Now... if you'd rather skip Sappy Bull Fighters altogether, you can just go ahead and re-read my review of What's the Matador? I just did, and man! Did they stay true to the original script. Like Curly, Joe says "I knew you'd change your mind!" Sisyphus never had it so tough... I never thought I'd say or think this, but Curly's got way more sex appeal than Joe. Joe's philosophy of comedy, and indeed of life, is to play a Stooge as a six year old child. A six year old child who maybe has only seen the word "libido" in a book, and doesn't quite understand what it entails, so to speak. Kinda like when Bart found out about what sex actually is... from Homer, no less... and as it spread all over Springfield, you could hear "EWWWWW!!!!!!" every couple seconds. Still, Joe thinks he's Clark Gable in his prime, and hits on the pretty wife of a very jealous husband. I dunno... that Greta Thyssen just doesn't do it for me, for some reason. Then again, Christina McIntyre's kinda like a big sister to me as well. And of course they do the "THREE MEN!" bit once again. They didn't do this often enough. They did it here in Don't Throw That Knife. Hard to pass up a good setup like that, even if it means life or death.
So that's the first half of the picture. The second half involves the "really big show" where the Stooges do their bullfighting skit. The jealous husband recognizes them, and bribes some stadium employees to let a real bull out on the field. Again, no post-production expense was spared, but someone did leave a little snippet of Curly's voice in the audio mix. The contrast between the wide-angle shot of a dummy strapped to the bull's back, and the close-up of Joe just barely going up and down is quite stark indeed.
Well, I will hand it to Joe, as he didn't seem like too much of a psycho this time as he, like Curly before him, takes on the bull with just his bald head to protect him. Joe's head is apparently made of similar stuff. (shyeah, right... movie magic, folks. Movie magic.) And so, Joe's carried off into the proverbial cliché that is the sunset, or at least as much as the last shot of the movie will allow... there's a big wall in the way. He just barely gets the last joke right when he hits his head on a low hanging bar made of foam.

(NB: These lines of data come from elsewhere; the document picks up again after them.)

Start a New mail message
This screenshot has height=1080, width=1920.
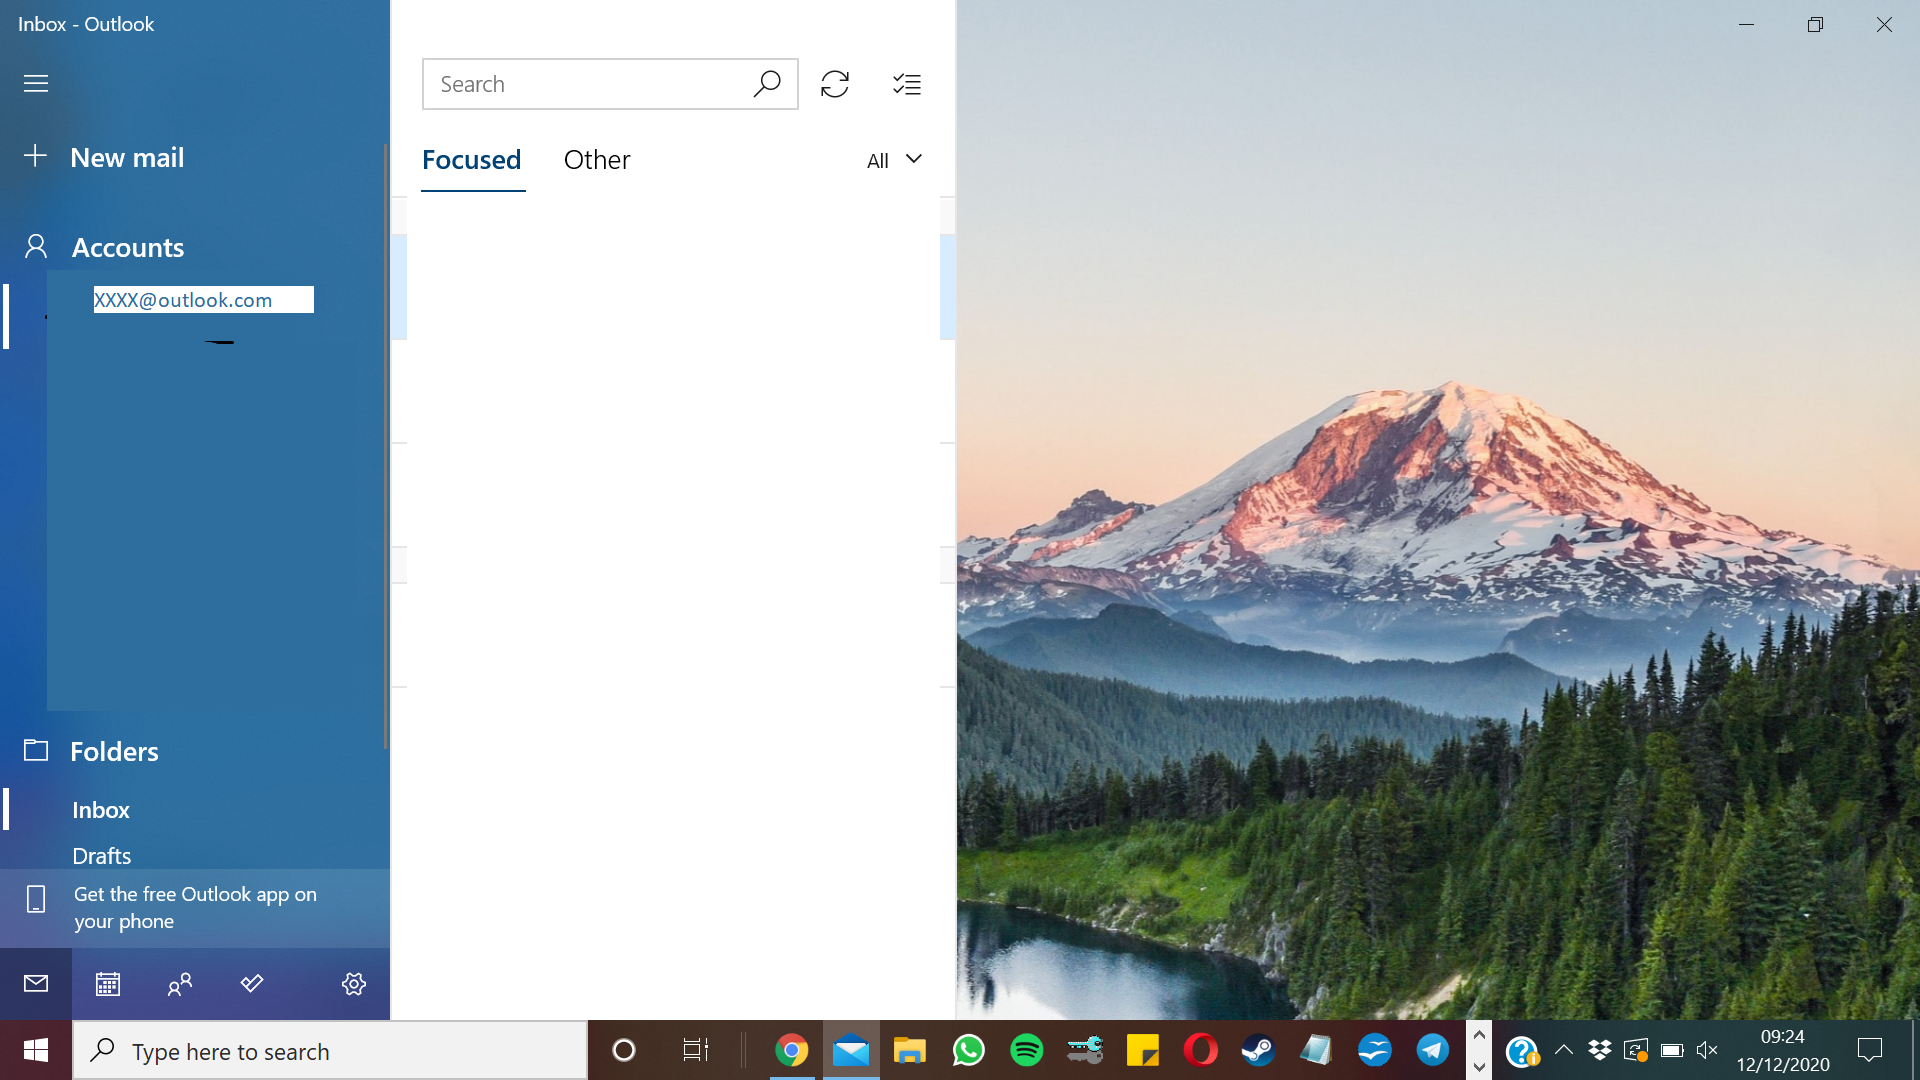pyautogui.click(x=126, y=157)
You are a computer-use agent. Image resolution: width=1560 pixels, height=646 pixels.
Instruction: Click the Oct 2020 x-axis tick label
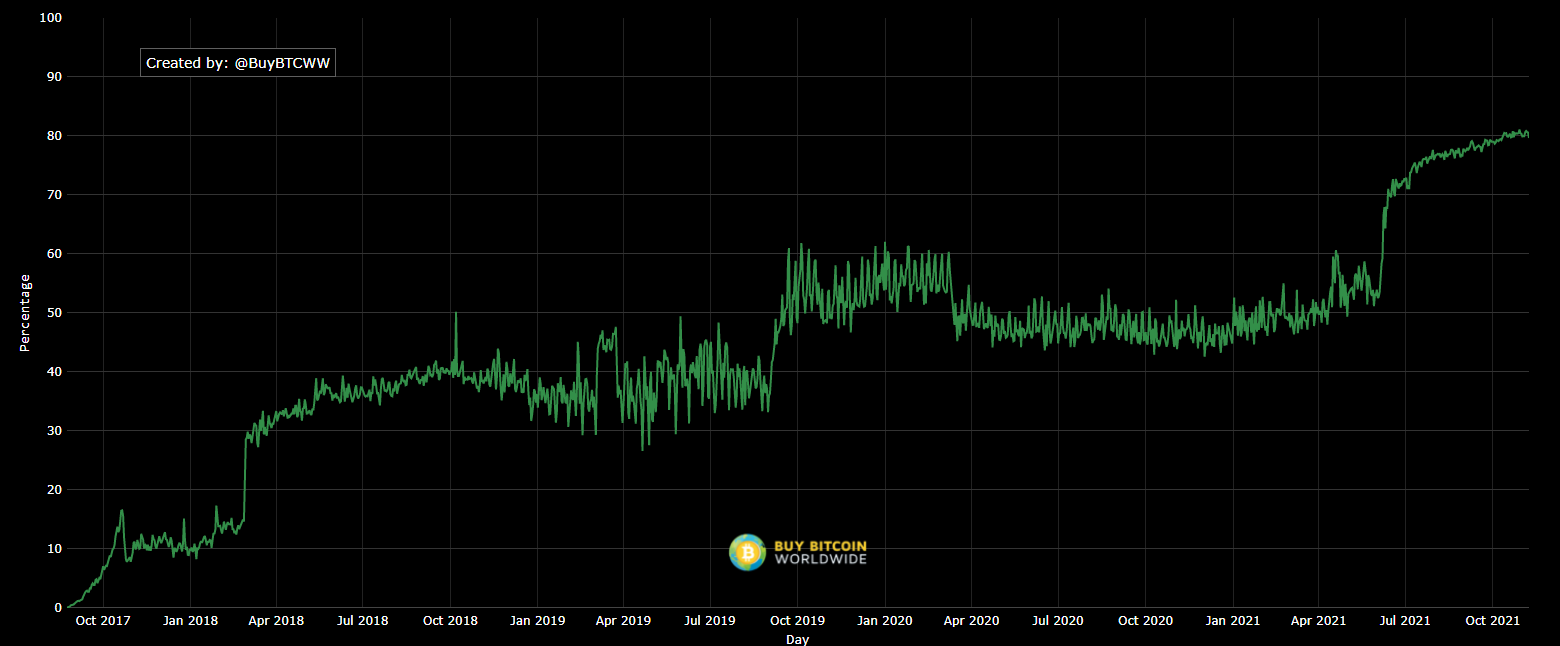coord(1145,621)
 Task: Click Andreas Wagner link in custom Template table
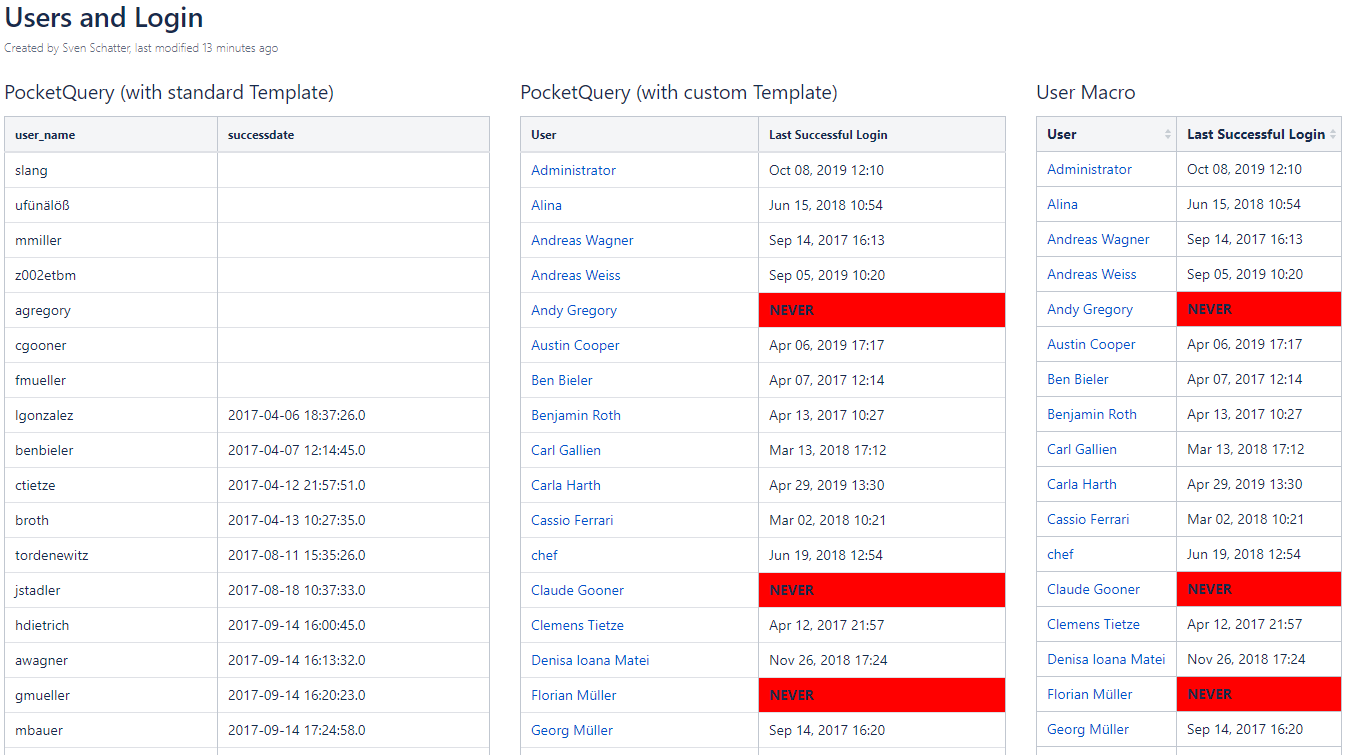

I understand that Larry once said that the Stooges only had a home at Columbia because of studio chief Harry Cohn, whose name appeared in a couple of their credit sequences. He died sometime after the making of this short, and... yup! Out they went. Well, shorts in the theaters were on their way out anyway because of television. I suppose even the best of great comedy teams ends with a fizzle, but that it has to be this weak just rubs that much more salt into the gaping wound.
p.s. ...wait a minute! This was taped off of Spike TV? I thought they had a strict "No Besser" policy! Basterds.